I am a programmer and have just started reading Algorithms. I am not completely convinced with the notations namely Bog Oh, Big Omega and Big Theta. The reason is by definition of Big Oh, it states that there should be a function g(x) such that it is always greater than or equal to f(x). Or f(x) <= c.n for all values of n >n0.

Why don't we mention the constant value in the definition? For example, let's say a function 6n+4, we denote it as O(n). But it's not true that the definition holds good for all constant value. This holds good only when c >= 10 and n >= 1. For lesser values of c than 6, the value of n0 increases. So why we do not mention the constant value as a part of the definition?

Best Answer

There are several reasons, but probably the most important one is that constants are a function of the implementation of the algorithm, not the algorithm itself. The order of an algorithm is useful for comparing algorithms irrespective of their implementation.
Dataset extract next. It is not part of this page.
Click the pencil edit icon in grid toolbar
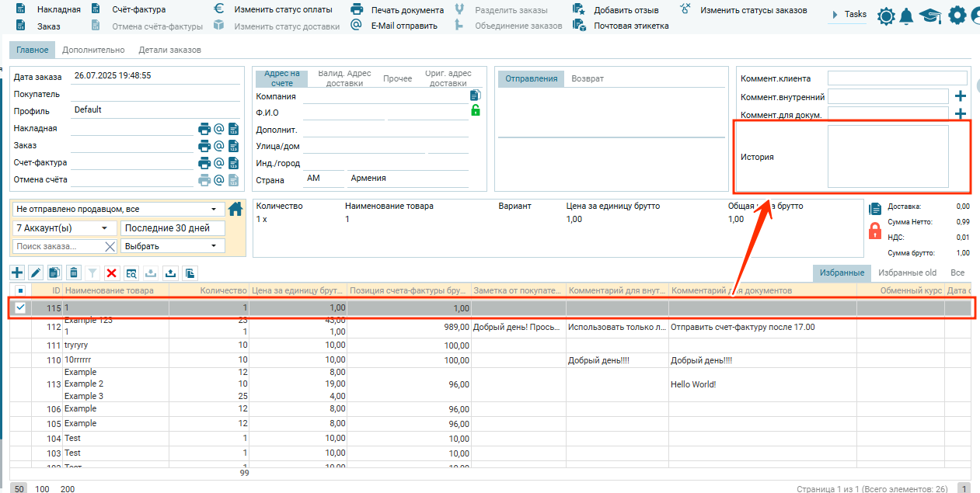The width and height of the screenshot is (980, 493). pos(36,273)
The actual runtime of a quicksort will typically change if it's implemented in C or Python or Scala or Postscript. The same applies for bubble sort -- the runtime will vary widely based on implementation.

However, what will not change is the fact that, all else being equal, as the dataset gets larger the time required to run a bubble sort will increase faster than the time required to run quicksort in the typical case, no matter what language or machine they're implemented with, assuming a reasonably correct implementation. This simple fact allows you to make intelligent inferences about the algorithms themselves when concrete details are not availble.

The order of an algorithm filters out factors that, while important in actual real-world measurements, tend to just be noise when comparing algorithms in the abstract.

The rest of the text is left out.